What is required:
All lines in the records below that hold "computer" are to be shown.

Stored data:
========================================================================

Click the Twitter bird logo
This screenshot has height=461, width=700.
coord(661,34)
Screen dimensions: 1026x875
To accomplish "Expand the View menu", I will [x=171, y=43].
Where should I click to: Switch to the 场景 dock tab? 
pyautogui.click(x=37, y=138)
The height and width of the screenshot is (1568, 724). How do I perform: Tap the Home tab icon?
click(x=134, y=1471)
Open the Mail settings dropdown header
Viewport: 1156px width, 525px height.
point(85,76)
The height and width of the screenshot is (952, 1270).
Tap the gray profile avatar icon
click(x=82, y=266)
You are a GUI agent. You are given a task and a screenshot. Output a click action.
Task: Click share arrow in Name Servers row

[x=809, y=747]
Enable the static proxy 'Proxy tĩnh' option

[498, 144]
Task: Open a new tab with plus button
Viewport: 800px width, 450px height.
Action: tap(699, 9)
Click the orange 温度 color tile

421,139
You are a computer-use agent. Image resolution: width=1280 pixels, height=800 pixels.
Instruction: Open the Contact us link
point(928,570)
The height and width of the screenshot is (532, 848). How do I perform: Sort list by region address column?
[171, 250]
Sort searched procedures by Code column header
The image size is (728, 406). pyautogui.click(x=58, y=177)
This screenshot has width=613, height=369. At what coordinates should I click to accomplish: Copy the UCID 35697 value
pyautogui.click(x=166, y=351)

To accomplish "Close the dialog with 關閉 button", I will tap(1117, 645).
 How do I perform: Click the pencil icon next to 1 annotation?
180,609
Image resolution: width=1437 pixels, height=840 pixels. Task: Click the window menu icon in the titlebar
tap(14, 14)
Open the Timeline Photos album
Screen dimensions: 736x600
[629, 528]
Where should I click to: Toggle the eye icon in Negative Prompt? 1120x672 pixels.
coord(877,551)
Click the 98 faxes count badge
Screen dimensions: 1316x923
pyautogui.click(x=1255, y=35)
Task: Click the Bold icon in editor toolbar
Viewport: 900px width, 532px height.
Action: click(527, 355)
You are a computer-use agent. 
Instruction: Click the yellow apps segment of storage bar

========================================================================

The completed task:
You are a computer-use agent. Image resolution: width=1280 pixels, height=800 pixels.
You are a computer-use agent. 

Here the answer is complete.